▸ **WORK TO BE COMPLETED**
Copy the passage of the SSSA column below from "Last month's column" to "our discipline forward?", inclusive, changing "legislators" to "lawmakers".

Building from within: Introducing SSSA’s ‘Grassroots RFP’ | Science Societies Skip to main content

Building from within: Introducing SSSA’s ‘Grassroots RFP’

By Aaron Lee M. Daigh, President, Soil Science Society of America; and Associate Professor of Vadose Zone Science, University of Nebraska–Lincoln
April 21, 2026
Aaron Daigh, President of SSSA

SSSA is launching a ‘Grassroots Request for Proposals (RFP)’ for member-driven Working Groups, Commissions, and Consortiums. SSSA President Aaron Daigh describes it this way: "Think of it as the Society investing its institutional resources and capacity into your vision while helping you build the external partnerships and funding pathways to sustain it over time." Learn more about it.


Last month's column covered our Congressional Visits Day and the conversations we had with legislators about the value of agricultural research. Those conversations were encouraging, but they also sharpened a question that has been on my mind all year. What can we do right now, from within our own Society, to move our discipline forward?

▸ **INFORMATION PROVIDED**
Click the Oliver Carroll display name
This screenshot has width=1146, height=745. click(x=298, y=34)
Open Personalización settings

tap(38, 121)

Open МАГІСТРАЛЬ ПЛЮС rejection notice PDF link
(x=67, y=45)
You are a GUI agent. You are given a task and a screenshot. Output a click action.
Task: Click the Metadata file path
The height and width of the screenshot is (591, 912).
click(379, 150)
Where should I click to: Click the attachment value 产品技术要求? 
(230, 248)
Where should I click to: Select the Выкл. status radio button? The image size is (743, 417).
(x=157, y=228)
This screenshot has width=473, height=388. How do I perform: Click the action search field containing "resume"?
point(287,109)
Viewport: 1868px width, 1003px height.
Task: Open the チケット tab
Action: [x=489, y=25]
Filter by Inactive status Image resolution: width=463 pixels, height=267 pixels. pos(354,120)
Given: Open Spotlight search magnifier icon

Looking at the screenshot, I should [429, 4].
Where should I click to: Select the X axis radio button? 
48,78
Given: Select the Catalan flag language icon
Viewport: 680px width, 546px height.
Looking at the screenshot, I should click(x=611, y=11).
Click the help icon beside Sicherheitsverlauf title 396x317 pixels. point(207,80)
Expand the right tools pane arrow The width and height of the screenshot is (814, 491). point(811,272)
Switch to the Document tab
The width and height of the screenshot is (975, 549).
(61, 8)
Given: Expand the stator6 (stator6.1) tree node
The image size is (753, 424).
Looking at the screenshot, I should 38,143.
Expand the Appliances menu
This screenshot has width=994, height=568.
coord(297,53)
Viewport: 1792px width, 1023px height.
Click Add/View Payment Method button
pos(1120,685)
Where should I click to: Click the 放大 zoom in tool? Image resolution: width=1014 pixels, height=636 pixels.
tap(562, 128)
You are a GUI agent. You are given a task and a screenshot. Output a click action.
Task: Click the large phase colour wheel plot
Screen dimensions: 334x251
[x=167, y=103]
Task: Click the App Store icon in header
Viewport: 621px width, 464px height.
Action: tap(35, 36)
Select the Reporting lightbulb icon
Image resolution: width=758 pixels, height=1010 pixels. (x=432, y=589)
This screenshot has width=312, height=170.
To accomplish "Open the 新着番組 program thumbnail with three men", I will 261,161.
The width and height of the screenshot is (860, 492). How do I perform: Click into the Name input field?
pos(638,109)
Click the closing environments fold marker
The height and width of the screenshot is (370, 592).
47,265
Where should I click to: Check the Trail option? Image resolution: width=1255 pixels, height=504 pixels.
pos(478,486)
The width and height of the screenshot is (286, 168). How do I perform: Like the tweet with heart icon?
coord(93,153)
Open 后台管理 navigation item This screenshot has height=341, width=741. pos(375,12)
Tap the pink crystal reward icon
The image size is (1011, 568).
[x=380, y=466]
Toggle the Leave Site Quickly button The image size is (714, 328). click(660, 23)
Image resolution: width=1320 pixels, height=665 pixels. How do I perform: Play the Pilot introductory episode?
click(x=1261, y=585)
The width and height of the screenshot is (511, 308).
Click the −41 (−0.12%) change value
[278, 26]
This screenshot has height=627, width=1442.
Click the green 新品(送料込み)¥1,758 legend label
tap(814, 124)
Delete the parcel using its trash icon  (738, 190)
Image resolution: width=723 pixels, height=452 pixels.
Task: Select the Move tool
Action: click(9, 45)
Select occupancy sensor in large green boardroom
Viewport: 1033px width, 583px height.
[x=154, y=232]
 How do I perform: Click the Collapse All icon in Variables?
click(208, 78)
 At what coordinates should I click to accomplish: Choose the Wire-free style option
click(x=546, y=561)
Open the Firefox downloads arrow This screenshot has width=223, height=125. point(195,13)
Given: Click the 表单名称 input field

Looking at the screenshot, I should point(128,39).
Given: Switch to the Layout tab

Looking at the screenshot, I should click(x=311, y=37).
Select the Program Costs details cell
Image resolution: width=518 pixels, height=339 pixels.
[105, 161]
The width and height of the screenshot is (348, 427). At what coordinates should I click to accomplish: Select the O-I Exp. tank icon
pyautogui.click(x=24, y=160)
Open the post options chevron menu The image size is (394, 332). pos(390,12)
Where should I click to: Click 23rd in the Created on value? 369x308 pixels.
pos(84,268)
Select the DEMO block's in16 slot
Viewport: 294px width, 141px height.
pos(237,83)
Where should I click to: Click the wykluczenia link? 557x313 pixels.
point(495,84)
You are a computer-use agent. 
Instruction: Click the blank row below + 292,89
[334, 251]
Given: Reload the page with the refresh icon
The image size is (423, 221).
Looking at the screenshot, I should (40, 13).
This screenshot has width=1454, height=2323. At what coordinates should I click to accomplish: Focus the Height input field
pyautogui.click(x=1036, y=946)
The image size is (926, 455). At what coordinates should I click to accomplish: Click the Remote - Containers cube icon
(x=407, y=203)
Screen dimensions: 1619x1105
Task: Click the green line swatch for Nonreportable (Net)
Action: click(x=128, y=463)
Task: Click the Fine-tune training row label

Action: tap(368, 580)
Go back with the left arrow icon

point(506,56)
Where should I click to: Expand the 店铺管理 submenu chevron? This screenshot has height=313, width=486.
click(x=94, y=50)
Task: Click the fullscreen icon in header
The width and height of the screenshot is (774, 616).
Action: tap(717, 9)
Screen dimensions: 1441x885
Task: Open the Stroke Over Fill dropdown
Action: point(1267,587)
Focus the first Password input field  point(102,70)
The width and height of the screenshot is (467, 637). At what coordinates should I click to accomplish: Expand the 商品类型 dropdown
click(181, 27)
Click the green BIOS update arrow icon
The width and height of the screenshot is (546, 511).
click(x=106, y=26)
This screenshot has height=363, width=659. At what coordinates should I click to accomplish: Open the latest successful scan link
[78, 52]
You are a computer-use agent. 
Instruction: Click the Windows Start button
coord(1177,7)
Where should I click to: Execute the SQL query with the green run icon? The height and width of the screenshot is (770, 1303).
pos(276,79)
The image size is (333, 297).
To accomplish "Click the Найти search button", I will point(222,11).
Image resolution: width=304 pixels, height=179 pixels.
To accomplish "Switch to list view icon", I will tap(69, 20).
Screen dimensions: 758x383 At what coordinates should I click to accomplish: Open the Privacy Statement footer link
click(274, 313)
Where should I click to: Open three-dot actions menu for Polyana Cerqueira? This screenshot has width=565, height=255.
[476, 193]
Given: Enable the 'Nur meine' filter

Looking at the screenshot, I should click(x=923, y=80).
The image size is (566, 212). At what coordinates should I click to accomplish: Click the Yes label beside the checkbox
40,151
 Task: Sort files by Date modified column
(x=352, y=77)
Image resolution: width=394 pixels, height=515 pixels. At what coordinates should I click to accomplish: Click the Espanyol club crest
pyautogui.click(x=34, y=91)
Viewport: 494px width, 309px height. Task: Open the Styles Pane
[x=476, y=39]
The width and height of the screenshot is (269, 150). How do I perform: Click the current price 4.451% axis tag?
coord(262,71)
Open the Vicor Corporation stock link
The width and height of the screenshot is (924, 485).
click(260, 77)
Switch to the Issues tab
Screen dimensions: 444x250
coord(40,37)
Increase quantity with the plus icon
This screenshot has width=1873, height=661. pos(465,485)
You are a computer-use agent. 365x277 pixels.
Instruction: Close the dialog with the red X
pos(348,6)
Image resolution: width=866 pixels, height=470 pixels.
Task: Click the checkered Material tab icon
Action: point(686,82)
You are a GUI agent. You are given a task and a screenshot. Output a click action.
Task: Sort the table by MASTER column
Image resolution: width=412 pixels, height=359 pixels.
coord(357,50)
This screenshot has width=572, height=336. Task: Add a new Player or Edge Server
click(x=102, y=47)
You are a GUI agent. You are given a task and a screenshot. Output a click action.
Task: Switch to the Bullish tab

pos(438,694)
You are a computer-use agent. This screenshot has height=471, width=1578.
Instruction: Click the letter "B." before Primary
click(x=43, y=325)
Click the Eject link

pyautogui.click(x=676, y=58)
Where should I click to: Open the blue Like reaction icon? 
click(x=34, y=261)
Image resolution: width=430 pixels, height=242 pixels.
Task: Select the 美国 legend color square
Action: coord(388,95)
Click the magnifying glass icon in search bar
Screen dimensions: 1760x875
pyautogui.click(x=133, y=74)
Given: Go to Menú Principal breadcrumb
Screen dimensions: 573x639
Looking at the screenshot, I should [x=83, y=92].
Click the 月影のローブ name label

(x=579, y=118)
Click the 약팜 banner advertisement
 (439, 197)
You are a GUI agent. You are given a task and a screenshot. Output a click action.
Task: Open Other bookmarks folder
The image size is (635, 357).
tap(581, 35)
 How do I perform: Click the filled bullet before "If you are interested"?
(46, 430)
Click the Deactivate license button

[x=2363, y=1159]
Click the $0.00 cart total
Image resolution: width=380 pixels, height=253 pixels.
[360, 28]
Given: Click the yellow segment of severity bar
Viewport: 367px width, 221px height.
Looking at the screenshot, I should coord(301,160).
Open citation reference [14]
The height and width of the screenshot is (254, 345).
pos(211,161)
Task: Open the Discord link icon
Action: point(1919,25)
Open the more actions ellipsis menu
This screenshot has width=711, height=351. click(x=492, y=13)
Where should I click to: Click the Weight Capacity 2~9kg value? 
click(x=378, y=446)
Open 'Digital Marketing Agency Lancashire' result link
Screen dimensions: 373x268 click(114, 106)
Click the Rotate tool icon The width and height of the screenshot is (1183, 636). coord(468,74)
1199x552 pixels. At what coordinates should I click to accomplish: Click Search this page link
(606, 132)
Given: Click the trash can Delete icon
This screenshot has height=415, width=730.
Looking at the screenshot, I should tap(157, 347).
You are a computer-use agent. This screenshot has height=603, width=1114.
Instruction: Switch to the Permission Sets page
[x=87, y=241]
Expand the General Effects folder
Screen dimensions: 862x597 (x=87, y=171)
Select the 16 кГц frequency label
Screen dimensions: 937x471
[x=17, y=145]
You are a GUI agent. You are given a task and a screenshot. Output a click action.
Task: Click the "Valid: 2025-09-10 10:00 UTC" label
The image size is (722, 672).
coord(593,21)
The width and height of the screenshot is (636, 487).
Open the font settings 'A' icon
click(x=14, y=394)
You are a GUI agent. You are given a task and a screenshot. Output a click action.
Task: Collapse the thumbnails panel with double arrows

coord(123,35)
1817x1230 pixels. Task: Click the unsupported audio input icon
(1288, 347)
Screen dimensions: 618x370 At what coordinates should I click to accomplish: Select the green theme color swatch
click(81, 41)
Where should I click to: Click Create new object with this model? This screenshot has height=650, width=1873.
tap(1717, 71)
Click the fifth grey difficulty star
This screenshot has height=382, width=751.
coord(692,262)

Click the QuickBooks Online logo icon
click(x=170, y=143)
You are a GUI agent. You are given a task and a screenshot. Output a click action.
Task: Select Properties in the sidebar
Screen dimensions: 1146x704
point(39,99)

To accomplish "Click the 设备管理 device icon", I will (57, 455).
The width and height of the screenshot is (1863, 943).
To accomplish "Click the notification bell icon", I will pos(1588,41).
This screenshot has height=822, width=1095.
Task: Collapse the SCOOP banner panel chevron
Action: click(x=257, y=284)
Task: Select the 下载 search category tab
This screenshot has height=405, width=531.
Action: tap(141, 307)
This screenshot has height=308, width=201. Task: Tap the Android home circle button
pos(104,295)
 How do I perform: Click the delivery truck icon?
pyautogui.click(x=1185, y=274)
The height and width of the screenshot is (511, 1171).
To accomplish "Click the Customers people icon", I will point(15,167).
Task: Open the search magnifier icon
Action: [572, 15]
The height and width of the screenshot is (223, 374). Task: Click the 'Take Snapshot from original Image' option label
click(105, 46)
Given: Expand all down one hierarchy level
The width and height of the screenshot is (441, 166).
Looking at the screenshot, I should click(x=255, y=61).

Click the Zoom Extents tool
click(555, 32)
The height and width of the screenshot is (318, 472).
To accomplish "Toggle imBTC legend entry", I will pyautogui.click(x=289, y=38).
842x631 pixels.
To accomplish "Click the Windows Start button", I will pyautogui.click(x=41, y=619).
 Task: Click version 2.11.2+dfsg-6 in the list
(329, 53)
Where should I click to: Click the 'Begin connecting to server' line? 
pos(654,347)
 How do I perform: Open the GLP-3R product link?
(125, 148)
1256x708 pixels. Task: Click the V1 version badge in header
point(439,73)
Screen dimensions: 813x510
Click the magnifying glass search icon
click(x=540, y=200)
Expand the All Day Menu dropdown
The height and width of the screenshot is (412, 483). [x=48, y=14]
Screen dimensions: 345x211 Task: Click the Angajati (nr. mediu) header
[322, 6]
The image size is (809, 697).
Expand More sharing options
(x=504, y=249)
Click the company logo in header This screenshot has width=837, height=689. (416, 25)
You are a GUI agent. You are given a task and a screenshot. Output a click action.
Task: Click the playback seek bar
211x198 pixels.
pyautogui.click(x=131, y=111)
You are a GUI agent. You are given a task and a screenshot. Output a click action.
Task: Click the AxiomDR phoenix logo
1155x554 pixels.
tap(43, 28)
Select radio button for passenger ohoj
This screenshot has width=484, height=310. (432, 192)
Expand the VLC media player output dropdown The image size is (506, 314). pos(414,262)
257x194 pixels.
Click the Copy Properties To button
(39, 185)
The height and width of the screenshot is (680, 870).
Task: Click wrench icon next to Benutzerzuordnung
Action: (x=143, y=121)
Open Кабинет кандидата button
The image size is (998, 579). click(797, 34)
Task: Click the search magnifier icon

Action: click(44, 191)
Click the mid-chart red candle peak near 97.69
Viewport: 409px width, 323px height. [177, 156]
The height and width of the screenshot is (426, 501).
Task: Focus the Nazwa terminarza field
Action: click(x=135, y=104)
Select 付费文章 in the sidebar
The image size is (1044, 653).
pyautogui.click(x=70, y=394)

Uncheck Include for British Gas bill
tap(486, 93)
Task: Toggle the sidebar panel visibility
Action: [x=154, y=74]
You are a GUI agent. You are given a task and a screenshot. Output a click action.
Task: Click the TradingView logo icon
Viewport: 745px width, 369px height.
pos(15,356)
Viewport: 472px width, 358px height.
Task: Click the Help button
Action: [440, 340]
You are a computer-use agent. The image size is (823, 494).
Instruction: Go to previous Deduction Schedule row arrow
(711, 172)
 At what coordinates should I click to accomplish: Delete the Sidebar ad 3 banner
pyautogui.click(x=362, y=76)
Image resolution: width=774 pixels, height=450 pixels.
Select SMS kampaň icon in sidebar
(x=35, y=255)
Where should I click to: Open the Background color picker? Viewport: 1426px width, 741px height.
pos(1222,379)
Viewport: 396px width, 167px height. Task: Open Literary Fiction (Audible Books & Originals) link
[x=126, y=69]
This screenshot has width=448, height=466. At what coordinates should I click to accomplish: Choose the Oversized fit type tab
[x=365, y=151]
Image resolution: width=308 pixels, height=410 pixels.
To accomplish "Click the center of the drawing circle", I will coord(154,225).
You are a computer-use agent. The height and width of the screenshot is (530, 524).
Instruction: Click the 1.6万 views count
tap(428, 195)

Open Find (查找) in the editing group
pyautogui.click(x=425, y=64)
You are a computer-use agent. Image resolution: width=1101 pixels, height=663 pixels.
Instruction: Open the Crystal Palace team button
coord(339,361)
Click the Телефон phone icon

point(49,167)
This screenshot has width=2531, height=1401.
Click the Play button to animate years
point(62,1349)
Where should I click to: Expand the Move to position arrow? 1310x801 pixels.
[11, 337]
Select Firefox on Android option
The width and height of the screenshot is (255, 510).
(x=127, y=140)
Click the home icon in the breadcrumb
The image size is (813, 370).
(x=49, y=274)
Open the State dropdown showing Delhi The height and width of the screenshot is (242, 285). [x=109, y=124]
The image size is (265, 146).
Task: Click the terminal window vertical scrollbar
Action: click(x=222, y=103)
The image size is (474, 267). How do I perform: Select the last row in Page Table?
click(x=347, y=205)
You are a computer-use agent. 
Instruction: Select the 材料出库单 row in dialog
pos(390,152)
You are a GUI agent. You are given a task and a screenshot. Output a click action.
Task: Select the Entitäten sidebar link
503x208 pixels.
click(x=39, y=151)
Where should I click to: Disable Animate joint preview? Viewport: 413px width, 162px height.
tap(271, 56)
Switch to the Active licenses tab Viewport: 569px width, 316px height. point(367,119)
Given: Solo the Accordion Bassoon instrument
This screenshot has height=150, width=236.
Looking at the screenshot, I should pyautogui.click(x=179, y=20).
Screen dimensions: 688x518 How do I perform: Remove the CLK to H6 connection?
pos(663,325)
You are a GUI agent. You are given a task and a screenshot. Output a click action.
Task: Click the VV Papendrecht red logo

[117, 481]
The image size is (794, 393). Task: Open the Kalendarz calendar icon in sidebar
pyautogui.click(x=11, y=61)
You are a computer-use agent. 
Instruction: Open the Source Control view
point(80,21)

▸ **ANSWER TO THE PROBLEM**
Last month's column covered our Congressional Visits Day and the conversations we had with lawmakers about the value of agricultural research. Those conversations were encouraging, but they also sharpened a question that has been on my mind all year. What can we do right now, from within our own Society, to move our discipline forward?